09/06/2025
"I dream of building spaces where Iranian and SWANA (Southwest Asia and North Africa) diasporic communities can grieve in ways that feel whole, communal, and connected to ancestral tradition," shares Misha, our August INELDA Doula Profile. "I want to help normalize public grief, ritual-making, and collective care—especially in cultures impacted by exile, political violence, and ongoing colonial trauma."
Misha (she/he/they) is an Iranian-American death doula and grief tender whose work honors the sacredness of death and the political power of mourning. Their path into this calling began at the tender age of 20, when they were blessed with the gift of witnessing their mother’s death.
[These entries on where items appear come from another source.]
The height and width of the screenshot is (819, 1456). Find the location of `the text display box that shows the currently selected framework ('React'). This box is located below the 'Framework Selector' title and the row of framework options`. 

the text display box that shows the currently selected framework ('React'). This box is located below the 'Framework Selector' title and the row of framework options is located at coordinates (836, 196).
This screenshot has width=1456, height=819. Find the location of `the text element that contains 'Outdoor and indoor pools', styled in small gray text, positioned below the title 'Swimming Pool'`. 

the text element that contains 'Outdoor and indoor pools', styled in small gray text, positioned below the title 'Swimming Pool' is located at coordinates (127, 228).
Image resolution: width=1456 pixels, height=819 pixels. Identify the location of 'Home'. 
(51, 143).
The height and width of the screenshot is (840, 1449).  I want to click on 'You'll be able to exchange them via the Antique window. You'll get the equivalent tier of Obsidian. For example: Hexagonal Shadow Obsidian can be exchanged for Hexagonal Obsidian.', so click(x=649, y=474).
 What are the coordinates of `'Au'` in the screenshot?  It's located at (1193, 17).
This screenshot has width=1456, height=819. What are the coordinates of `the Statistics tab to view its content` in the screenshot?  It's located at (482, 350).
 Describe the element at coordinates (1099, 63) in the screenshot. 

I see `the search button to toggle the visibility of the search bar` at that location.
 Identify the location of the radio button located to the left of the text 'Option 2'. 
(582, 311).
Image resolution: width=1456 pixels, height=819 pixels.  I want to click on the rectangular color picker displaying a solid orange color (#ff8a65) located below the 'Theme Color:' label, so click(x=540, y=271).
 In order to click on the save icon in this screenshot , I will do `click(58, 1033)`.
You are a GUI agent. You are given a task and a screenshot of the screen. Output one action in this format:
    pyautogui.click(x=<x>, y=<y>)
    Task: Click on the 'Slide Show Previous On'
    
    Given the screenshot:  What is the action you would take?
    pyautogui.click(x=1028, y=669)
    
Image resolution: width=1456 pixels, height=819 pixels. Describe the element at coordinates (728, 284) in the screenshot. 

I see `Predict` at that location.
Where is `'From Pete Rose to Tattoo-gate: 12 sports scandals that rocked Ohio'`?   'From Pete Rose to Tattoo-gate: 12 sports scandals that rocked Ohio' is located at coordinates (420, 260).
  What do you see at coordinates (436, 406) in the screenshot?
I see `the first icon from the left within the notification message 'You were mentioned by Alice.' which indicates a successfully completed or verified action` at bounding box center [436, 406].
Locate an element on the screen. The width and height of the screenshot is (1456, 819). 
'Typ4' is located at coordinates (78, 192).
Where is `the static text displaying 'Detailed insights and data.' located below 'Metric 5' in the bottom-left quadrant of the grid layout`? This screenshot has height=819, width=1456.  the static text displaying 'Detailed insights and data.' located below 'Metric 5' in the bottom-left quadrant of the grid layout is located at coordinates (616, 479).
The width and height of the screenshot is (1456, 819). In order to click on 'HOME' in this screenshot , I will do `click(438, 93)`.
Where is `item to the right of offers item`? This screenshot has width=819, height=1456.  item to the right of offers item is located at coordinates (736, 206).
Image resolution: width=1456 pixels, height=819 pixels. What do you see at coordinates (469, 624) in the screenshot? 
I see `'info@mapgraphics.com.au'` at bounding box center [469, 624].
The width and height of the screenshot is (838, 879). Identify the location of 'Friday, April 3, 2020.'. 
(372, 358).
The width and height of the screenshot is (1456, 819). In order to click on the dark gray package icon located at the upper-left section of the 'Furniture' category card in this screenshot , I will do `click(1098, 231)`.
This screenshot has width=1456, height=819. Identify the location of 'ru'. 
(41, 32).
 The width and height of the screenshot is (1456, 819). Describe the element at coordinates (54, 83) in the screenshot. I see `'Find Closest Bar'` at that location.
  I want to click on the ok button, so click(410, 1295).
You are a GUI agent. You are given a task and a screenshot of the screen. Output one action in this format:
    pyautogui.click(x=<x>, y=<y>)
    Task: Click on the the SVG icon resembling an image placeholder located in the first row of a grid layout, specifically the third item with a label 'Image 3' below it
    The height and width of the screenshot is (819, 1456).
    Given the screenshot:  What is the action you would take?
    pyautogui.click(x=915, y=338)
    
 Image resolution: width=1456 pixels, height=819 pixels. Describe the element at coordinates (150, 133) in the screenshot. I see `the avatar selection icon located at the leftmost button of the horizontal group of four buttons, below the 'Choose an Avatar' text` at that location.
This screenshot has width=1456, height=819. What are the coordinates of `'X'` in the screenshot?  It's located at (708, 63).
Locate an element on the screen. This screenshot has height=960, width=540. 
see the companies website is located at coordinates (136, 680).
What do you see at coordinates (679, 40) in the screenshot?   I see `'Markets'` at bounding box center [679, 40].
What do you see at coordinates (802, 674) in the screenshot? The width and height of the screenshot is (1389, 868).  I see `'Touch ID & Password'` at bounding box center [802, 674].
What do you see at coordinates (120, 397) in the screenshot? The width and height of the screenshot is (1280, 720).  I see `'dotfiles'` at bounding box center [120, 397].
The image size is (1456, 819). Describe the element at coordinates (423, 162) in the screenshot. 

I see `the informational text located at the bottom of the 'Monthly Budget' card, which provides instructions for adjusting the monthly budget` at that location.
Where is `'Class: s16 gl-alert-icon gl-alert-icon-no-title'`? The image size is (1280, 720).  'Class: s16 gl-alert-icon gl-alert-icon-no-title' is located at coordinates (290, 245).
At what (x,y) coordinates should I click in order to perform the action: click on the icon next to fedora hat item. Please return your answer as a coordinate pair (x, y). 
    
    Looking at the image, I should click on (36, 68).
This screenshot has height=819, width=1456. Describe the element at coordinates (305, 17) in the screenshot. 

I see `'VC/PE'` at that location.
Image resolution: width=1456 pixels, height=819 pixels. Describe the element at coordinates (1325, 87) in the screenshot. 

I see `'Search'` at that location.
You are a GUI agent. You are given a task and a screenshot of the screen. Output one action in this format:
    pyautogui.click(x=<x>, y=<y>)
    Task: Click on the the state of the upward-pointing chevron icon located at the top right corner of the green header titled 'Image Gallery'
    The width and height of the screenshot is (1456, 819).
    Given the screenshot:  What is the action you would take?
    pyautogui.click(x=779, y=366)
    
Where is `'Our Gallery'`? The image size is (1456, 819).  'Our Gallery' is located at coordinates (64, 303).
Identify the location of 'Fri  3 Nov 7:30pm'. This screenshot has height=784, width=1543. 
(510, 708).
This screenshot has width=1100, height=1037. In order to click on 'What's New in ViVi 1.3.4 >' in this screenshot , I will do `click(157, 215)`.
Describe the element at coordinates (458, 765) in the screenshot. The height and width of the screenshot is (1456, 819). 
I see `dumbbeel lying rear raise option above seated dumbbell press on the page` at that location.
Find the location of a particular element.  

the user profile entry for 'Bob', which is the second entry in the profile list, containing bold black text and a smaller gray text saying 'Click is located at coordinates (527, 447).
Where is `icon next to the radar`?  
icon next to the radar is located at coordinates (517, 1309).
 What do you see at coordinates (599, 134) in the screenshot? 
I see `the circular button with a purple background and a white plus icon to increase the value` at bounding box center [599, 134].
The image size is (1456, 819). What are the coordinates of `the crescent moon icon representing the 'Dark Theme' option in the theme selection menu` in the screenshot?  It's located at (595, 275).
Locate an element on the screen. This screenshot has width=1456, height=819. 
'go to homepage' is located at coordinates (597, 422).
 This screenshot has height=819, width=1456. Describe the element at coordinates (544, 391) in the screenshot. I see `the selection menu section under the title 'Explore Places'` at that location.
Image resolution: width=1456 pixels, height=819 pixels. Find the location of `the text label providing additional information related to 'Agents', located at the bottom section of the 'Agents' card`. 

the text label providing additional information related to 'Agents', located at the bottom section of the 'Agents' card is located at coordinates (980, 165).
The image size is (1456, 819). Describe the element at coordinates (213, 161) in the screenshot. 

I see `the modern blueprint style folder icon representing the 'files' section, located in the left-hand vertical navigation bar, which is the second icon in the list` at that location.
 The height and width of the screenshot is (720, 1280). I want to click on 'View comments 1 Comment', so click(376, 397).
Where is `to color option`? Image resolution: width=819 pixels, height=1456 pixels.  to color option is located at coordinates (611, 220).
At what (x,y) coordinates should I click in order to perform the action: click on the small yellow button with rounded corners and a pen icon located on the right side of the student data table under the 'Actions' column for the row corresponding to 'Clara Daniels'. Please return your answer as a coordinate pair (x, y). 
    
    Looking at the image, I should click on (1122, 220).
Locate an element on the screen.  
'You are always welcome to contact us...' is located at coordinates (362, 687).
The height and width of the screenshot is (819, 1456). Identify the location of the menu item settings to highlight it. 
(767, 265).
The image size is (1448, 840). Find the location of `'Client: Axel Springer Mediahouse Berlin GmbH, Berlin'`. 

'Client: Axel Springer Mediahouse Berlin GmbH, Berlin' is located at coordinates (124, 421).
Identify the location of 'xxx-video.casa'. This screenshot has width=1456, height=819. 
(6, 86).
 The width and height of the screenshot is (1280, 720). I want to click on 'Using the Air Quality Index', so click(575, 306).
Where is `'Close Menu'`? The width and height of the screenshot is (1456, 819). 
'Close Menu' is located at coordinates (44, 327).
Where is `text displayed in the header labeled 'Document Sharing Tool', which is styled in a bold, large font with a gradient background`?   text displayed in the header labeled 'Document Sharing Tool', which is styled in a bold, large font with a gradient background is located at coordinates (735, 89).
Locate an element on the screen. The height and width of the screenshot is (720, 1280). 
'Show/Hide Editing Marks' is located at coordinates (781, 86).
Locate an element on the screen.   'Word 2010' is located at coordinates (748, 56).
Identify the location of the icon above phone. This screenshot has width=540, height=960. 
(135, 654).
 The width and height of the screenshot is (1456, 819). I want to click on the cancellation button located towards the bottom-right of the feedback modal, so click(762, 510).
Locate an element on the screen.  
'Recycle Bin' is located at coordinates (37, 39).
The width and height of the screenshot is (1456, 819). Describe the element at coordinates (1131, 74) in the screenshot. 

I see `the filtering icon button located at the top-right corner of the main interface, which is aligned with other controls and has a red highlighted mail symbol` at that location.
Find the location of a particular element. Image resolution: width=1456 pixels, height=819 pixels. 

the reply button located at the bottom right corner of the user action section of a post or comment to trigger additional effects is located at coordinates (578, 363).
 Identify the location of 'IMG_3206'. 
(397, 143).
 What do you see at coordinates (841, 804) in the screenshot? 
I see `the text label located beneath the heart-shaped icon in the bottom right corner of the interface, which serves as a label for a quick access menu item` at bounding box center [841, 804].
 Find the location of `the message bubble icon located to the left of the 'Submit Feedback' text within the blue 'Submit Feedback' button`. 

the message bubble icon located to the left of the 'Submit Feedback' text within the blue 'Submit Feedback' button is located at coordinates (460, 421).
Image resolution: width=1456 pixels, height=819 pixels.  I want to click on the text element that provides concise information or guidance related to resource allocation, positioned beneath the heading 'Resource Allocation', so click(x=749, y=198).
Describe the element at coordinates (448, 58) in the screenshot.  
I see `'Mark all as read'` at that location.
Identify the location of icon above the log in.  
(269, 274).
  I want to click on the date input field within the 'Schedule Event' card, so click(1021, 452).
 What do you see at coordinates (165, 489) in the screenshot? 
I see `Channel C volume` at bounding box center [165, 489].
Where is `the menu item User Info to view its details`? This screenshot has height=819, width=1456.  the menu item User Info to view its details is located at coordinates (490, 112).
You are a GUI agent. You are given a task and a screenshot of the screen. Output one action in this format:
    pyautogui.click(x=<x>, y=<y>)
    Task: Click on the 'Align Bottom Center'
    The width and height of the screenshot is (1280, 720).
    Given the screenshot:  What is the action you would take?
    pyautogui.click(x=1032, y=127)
Today, through Hafez Death Care, Misha offers culturally rooted, anti-imperialist support for dying people and their loved ones before, during, and after the dying process. They also provide grief tending for personal, collective, and ancestral grief, teaching that grief is both an emotional process and an act of resistance. They facilitate community grief events, offer one-on-one death midwifery and grief support, and host Halva for the Heart, a podcast exploring death and grief through a diasporic lens.
Misha’s work is grounded in the belief that by caring for our Dying and tending to our grief in community, we strengthen our movements for justice and deepen our capacity for collective care. Misha is currently based in Seoul, South Korea, but is moving to Marin County, California, United States soon.